As I said, early diagnosis is key. Early diagnosis of prostate cancer is challenging, in truth, because the symptoms are similar to those of an enlarged prostate and very often, there can be no symptoms at all. As has been said, the most common method of identifying an increased risk of localised prostate cancer is the prostate specific antigen test. However, that is not perfect. The House will have seen press reports a year or so ago stating that a raised PSA level is not necessarily a sign of prostate cancer, and that a low PSA level is not necessarily a sign of it not being there either. That is not entirely helpful, but we must always remember in these debates—and I am not a doctor, as is clear—that medicine is not an exact science. I thought that story was a good example of that.

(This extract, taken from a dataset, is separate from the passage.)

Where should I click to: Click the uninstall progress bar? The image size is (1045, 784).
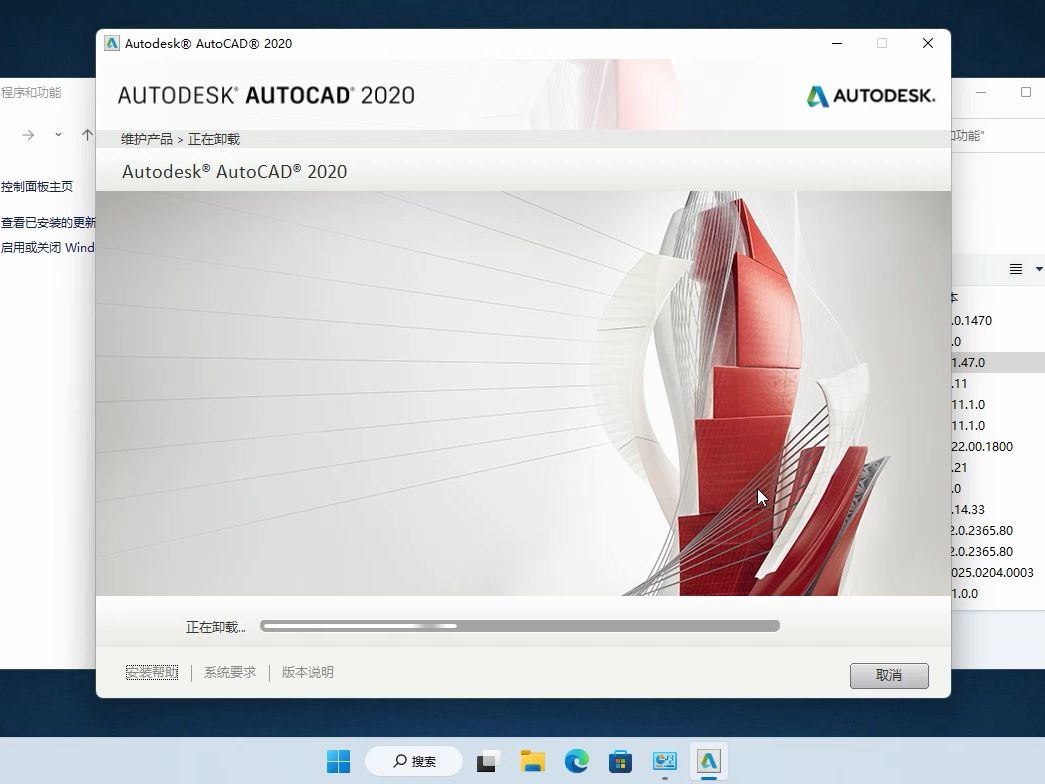click(519, 626)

A raised PSA level can indicate prostate cancer, but in some cases it can miss indicating a cancer. It can also suggest a cancer when there is not one, or identify slow-growing tumours that may never cause any symptoms for a man or shorten his natural lifespan. This can all be very difficult in primary care. My hon. Friend talked about GPs, and there is a clue in the name. I sometimes get a lot of flak for saying this, but general practitioners are so-called for a reason—they are general practitioners—and we should remember the devilish job that general practitioners have, given the huge variety in what comes through their door.

The prostate cancer risk management programme—the PCRMP; we love our acronyms in the health service—was established so that men considering a PSA test are given information about the benefits, limitations, which I have touched on, and associated risks. It supports GPs in giving and discussing information with their male patients. A pack of materials is available for primary care to help men to make an informed choice about the PSA test, which includes a leaflet that they can take away to discuss with partners. There is also an evidence booklet and summary sheet for GPs. These are all widely available online.

As I said, there are pros and cons of having a PSA test, but it is so important that men arm themselves with as much information as they can and speak to their GP or practice nurse, including when they go for their NHS health checks—I will be going for one of those at the end of this month. I know that it is hard to believe that I am old enough to be called for one, but they phoned me yesterday, so I have been booked in.

As has been said, men over 50 have the right to be given a PSA test free on the NHS once they have discussed the advantages and disadvantages with their GP. The PCRMP makes that very clear to GPs, and, having discussed the pros and cons, no one over 50 should be told “No”, as we have heard today. I will find those figures—I agree that they will be very interesting.